29. A system according to claim 28, wherein the surface is a layer of the flowing fluid and the acoustic energy is directed opposite to the direction of flow.

30. A system according to claim 28, wherein the acoustic energy is focused.

31. A system according to claim 29, wherein the fluid flows in a tube.

32. A system according to claim 28, wherein the transducing means comprise an ultrasound head comprising one or more ultrasound transducers.

33. A system according to claim 32, wherein the number of ultrasound transducers is at least three and two of said transducers are used to detect the presence of acoustically active particles and to influence the operation of the remainder of said transducers.

34. A system according to 32, wherein the transducing means are comprised of a disc shaped main transducer surrounded by an outer ring shaped transducer, said outer transducer being driven in an anti-phase manner to said main transducer.

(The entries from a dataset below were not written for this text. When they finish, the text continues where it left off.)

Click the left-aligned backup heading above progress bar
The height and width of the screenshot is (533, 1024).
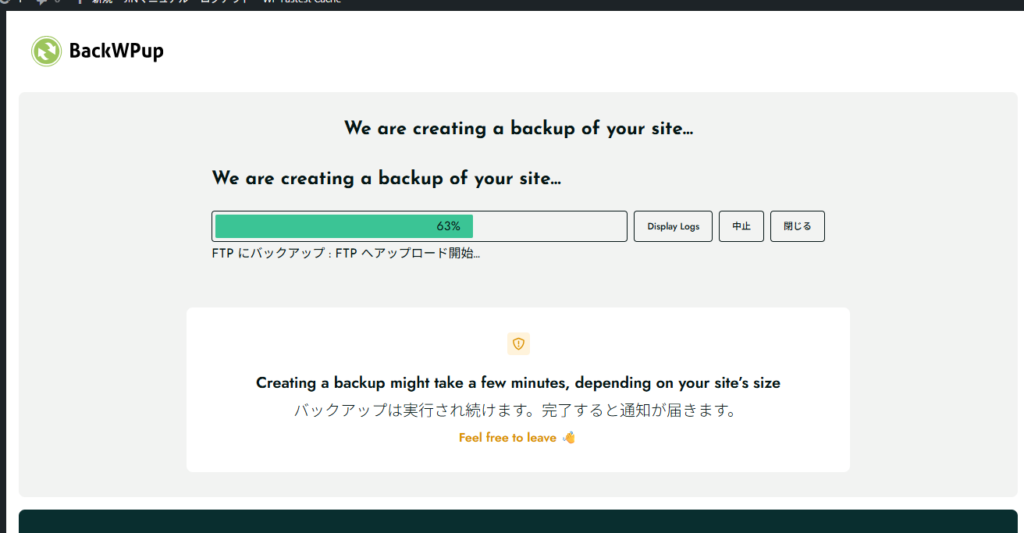(x=386, y=179)
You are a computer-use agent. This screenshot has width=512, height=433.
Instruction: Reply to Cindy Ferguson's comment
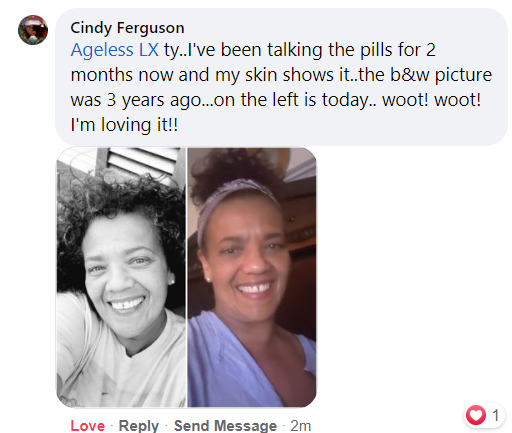click(x=139, y=426)
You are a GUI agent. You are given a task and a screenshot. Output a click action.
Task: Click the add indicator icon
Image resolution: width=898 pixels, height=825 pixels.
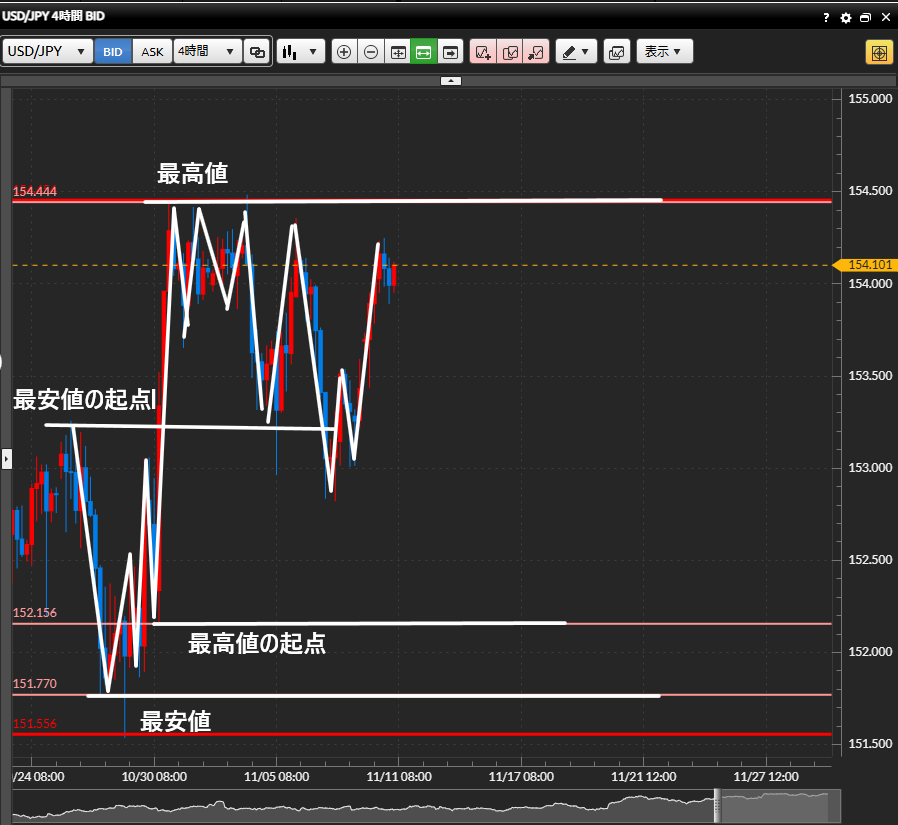483,52
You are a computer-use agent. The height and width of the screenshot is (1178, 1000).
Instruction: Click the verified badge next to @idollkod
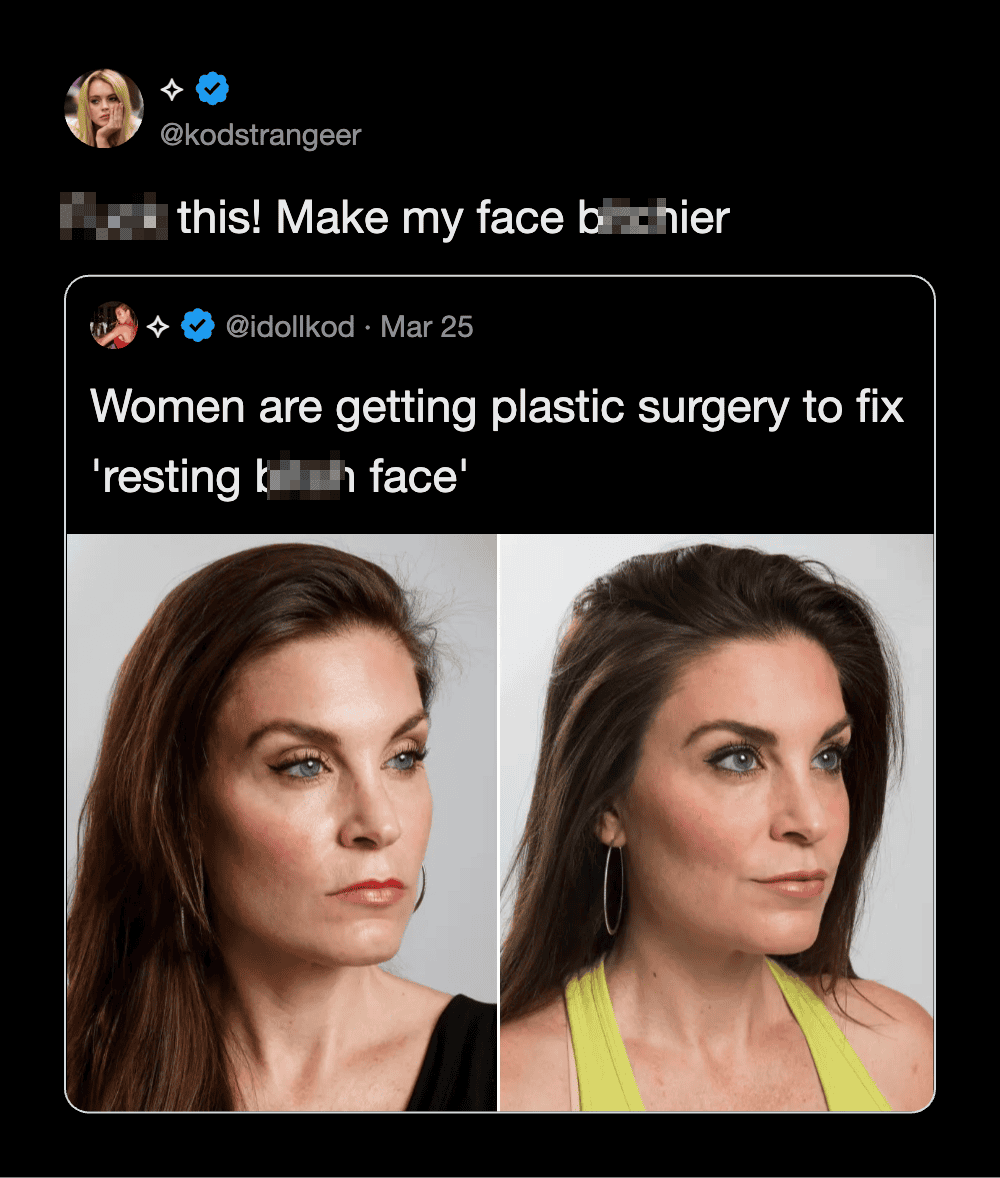[x=199, y=326]
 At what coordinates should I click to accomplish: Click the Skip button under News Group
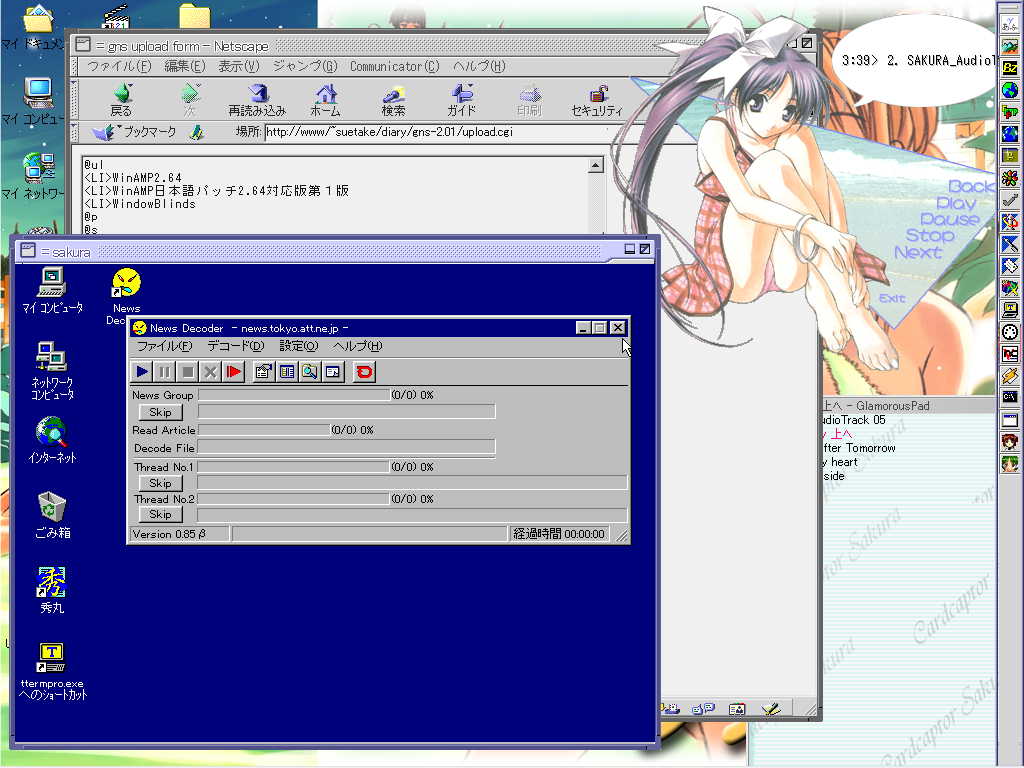(160, 412)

35. A system according to claim 82, wherein the acoustic energy is focused.

36. A system according to claim 32, wherein the acoustic energy is unfocused.

37. A system according to claim 28, wherein the system comprises means for providing ultrasonic energy for selectively stopping, breaking apart, shrinking, and dissolving acoustically active particles immersed in blood flowing in the carotid arteries.

38. A system according to claim 37, further comprising a disposable pillow.

39. A system according to claim 37, wherein the system comprises two ultrasonic heads one located on each carotid artery.

40. A system according to claim 37, comprising two ultrasonic heads each comprising at least two ultrasonic bubble detectors for detect acoustically active particles and/or fluid flow and at least one ultrasonic transducer to provide the ultrasonic energy.

41. A system according to claim 28, wherein the surface is a membrane or has a honeycomb structure to aid in breaking apart and/or holding the acoustically active particles.

42. A system according to claim 41, wherein the membrane acting together with the acoustic energy effectively acts as a semi-permeable membrane, which acts to remove acoustically active particles from the flowing fluid in which they are immersed.

43. A system according to claim 28, wherein the vessel through which the fluid flows is an arterial line of cardiopulmonary machine, contrast media catheter, or dialysis machine or a high-flow venous line.

44. A system according to claim 28, wherein the acoustically active particles comprise encapsulated material.

45. A system according to claim 44, wherein the acoustically active particles are delivered to a selected location in a vessel by the flowing fluid, concentrated at said location within said vessel and the encapsulated material is released at said location by shrinking and/or breaking apart and/or dissolving said particles.

46. A system according to claim 45, wherein the acoustically active particles are introduced into the flowing fluid using a specially designed balloon catheter.

47. A system according to claim 44, wherein the encapsulated material is a drug.

48. A system according to claim 45, wherein the vessel is part of the vascular system of a human or animal body.